Evaluation of an Endoscopic Suturing System for Tissue Apposition in Colonic Polypectomy

Ethicon

Status

Completed

Conditions

Polyps

Treatments

Device: Tissue Apposition System (TAS) Device

Study type

Interventional

Funder types

Industry

Identifiers

NCT00553436

UH IRB #07-07-08

CI-07-0004

Details and patient eligibility

About

The purpose of this study is to show that the surgical site in the bowel wall can be sewn closed in the colon or intestine, with a new sewing device after removal of a benign polyp according to standard of care.

Full description

Polypectomy is the medical term for removing polyps. Polyps are abnormal like growths that protrude into the lining of the bowel. Because a polyp cannot always be removed by a snare, the usual and simplest method, (for example, it may be too flat), a doctor (colorectal surgeon) may perform a polypectomy using a technique called Endoscopic Mucosal Resection (EMR). Endoscopic Mucosal Resection (EMR)is based on the concept that endoscopy (looking at the inside of your colon with an instrument called a colonoscope) provides visualization and access to the innermost lining of the gastrointestinal tract, where a polyp originates. The Endoscopic Mucosal Resection (EMR)performed during this study will be standard of care according to the current practice at University Hospitals of Cleveland.

Following polyp removal, the study procedure will be performed. A medical device is being evaluated to help with this procedure by closing the wound that remains after the polyp is removed without performing an open surgical operation. This involves suturing (sewing) the tissue back together with a Tissue Apposition System (TAS). This is also called tissue approximation. The sewing device being evaluated has been cleared by the Food and Drug Administration (FDA).

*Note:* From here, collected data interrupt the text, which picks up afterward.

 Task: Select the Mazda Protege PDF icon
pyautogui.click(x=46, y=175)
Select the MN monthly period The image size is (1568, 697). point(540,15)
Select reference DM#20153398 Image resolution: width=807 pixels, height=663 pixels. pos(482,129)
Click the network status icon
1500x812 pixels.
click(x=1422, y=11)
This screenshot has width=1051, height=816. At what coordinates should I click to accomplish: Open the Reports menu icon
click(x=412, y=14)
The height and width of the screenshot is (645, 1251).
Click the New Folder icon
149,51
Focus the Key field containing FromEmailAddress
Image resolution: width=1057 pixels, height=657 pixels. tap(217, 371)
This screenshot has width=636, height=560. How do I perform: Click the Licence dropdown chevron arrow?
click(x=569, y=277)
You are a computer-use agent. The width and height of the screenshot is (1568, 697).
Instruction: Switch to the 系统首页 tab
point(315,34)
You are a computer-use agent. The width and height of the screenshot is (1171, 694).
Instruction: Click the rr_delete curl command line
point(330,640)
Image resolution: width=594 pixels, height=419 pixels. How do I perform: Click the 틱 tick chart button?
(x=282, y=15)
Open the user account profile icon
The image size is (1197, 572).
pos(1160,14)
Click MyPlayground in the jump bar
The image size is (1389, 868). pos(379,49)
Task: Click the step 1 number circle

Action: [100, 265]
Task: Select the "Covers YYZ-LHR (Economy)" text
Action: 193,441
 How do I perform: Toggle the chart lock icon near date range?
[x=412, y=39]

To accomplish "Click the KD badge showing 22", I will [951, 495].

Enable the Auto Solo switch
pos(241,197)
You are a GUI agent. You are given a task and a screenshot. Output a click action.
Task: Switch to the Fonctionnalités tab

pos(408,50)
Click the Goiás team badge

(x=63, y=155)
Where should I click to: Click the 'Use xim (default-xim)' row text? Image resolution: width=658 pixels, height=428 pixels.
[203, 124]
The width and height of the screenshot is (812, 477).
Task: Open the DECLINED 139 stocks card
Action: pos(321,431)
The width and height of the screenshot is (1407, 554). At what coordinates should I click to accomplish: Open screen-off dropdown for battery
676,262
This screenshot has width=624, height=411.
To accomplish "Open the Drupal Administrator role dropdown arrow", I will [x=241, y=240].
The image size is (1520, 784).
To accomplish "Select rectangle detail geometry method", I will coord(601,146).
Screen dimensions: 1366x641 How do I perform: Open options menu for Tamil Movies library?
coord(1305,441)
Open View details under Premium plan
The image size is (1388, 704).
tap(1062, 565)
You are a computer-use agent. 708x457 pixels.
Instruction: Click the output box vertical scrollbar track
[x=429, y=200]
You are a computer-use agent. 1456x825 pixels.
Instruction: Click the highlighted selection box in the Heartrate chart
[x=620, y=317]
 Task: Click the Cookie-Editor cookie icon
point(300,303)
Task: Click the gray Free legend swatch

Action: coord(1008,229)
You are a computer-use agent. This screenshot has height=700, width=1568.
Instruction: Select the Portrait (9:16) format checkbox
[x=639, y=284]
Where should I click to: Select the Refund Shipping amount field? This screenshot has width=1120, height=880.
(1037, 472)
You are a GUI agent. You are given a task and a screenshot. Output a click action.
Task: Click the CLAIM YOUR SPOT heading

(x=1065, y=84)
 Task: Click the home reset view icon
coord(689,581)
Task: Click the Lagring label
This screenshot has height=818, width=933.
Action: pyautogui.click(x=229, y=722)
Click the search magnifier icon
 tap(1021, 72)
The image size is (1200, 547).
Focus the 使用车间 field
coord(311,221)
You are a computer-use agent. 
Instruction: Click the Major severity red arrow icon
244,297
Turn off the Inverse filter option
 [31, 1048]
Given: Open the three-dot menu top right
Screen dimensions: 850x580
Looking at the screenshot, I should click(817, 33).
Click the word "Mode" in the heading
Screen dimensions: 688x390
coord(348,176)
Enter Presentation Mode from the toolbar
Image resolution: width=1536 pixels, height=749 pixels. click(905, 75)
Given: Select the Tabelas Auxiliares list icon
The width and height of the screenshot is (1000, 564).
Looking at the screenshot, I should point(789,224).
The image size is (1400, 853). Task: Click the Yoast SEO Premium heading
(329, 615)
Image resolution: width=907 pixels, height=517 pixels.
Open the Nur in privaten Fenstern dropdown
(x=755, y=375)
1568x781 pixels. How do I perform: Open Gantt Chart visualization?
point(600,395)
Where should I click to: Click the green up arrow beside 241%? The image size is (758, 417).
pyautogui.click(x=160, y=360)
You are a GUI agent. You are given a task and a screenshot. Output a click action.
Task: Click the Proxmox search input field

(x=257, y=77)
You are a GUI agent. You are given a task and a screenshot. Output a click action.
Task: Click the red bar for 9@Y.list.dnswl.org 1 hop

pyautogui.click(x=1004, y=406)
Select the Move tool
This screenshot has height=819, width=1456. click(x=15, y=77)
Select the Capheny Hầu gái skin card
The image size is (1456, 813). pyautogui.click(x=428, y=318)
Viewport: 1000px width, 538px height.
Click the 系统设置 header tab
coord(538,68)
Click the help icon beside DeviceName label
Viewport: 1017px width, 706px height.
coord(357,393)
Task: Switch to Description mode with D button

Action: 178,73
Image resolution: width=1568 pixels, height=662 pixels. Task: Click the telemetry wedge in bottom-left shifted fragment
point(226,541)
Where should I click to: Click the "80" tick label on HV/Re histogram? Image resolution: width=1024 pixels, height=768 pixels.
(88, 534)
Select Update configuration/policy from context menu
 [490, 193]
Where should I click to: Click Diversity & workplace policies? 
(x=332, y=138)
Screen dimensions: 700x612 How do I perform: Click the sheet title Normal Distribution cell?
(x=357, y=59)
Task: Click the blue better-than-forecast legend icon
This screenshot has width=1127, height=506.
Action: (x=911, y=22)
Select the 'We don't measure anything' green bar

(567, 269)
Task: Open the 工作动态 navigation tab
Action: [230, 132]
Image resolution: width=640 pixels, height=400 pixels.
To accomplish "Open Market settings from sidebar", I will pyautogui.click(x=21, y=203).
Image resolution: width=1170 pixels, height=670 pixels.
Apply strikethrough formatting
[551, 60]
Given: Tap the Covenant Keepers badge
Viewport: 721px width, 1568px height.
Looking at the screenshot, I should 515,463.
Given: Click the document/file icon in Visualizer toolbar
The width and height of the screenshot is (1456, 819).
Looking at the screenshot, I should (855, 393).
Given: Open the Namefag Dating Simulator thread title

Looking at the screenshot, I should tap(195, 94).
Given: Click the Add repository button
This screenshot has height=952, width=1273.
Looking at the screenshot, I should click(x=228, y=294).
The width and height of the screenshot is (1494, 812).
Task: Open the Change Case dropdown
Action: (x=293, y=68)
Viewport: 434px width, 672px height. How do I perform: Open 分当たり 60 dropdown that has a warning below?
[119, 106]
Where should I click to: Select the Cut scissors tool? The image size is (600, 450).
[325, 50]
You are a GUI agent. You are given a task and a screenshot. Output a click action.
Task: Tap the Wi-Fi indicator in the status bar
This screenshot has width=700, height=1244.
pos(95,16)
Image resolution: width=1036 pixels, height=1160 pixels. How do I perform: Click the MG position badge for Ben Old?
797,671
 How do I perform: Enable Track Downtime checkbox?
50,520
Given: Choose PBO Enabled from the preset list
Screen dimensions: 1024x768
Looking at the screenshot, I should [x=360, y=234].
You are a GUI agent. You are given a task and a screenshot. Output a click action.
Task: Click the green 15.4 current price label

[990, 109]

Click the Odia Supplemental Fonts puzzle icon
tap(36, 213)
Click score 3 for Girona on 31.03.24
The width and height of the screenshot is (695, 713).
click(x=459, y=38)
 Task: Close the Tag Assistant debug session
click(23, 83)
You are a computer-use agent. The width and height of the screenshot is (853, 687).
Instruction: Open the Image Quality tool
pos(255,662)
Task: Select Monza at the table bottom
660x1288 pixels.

Up to 20 men and women, at least 21 years of age, requiring removal of a colonic or rectal polyp that cannot be removed by traditional colonic polypectomy, will be asked to enroll in the study. Following polyp removal, these patients will have the remaining tissue area closed using the study sewing device. Participation in this study will last approximately three months.

Enrollment

7 patients

Sex

All

Ages

21+ years old

Volunteers

No Healthy Volunteers

Inclusion criteria

At least 21 years of age;
Willing to give consent and comply with evaluation and treatment schedule;
Approved for polypectomy per standard preoperative endoscopic evaluation;
Established indication for a procedure greater than colonoscopy and colonic polypectomy. This will include polyps not suitable for current practice (snare procedure) endoscopic resection by nature of size or location, in which an intestinal resection, laparoscopic-assisted polypectomy is required;
Surgical area viewable with laparoscopy.

Exclusion criteria

Physical or psychological condition which would impair study participation;
Unable or unwilling to attend follow-up visits and examinations;
Concurrent surgical procedure;
Pregnancy;
A polyp which appears to be an invasive cancer, even with negative pathology;
A polyp with biopsies suspicious for invasive cancer;
Participation in any other investigational device or drug study within 30 days prior to enrollment; or
Any condition which precludes compliance with the study.